Definition
Tabes dorsalis is a late neurological manifestation of untreated syphilis, characterized by demyelination and degeneration of the dorsal columns and dorsal roots of the spinal cord, leading to sensory ataxia, severe lancinating pains, and various ocular and reflex abnormalities.
Overview
Tabes dorsalis belongs to the spectrum of neurosyphilis, typically presenting years (often a decade or more) after the primary infection with Treponema pallidum when the disease has progressed without adequate antimicrobial therapy. The condition predominantly affects adults, with a higher incidence historically observed in males, reflecting past patterns of syphilis transmission and treatment access. Clinical presentation includes gait instability due to loss of proprioceptive input, intense “lightning” pains, impotence, bladder dysfunction, and characteristic ocular signs such as Argyll Robertson pupils (pupils that accommodate but do not react to light). Diagnosis relies on a combination of serologic testing for syphilis, cerebrospinal fluid (CSF) analysis showing pleocytosis or elevated protein, and neuroimaging or electrophysiological studies demonstrating dorsal column involvement. Treatment consists of high‑dose intravenous penicillin G, which can halt progression but often does not reverse established neurological deficits.
Etymology / Origin
The term derives from the Latin tabes meaning “wasting” or “decay” and the Greek dorsalis meaning “of the back”. Historically, “tabes” was used in the 19th century to describe a wasting disease of the spine, and “dorsalis” specifies the dorsal (posterior) spinal structures affected.
Characteristics
| Feature | Description |
|---|---|
| Pathophysiology | Chronic inflammation caused by T. pallidum leads to demyelination of the dorsal columns and dorsal roots, resulting in loss of proprioceptive and vibration sense. |
| Neurological signs | Sensory ataxia, positive Romberg sign, impaired vibration sense, diminished deep tendon reflexes, and occasionally absent knee‑jerk reflexes. |
| Pain | Paroxysmal, sharp, “lightning‑like” pains often triggered by movement or temperature changes. |
| Ocular findings | Argyll Robertson pupils, optic atrophy, and occasional ocular paresis. |
| Autonomic disturbances | Urinary incontinence or retention, impotence, and abnormal sweating patterns. |
| Laboratory findings | Positive non‑treponemal (VDRL/RPR) and treponemal (FTA‑ABS, TP‑PA) serologic tests; CSF may show elevated protein, lymphocytic pleocytosis, and positive VDRL. |
| Imaging / electrophysiology | MRI may reveal spinal cord atrophy; nerve conduction studies show reduced sensory nerve action potentials. |
| Prognosis | Penicillin therapy prevents further degeneration; however, existing deficits are often irreversible, especially gait and sensory loss. |
Related Topics
- Neurosyphilis – The broader category of central nervous system involvement by T. pallidum, encompassing meningovascular, general paresis, and asymptomatic forms.

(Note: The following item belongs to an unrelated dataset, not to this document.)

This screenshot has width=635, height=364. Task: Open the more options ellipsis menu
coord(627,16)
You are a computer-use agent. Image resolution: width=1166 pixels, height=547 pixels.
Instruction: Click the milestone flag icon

- Syphilis – The sexually transmitted infection caused by Treponema pallidum, with primary, secondary, latent, and tertiary stages.
- Argyll Robertson pupil – A classic ocular sign of neurosyphilis, indicating disruption of the pretectal olivary nuclei.
- General paresis of the insane – Another late neurosyphilis manifestation, primarily affecting the cerebral cortex and leading to progressive dementia.
- Penicillin G therapy – The standard antimicrobial regimen for neurosyphilis, administered intravenously over 10–14 days.
This entry reflects current medical understanding as of 2026 and relies on peer‑reviewed infectious disease and neurology literature.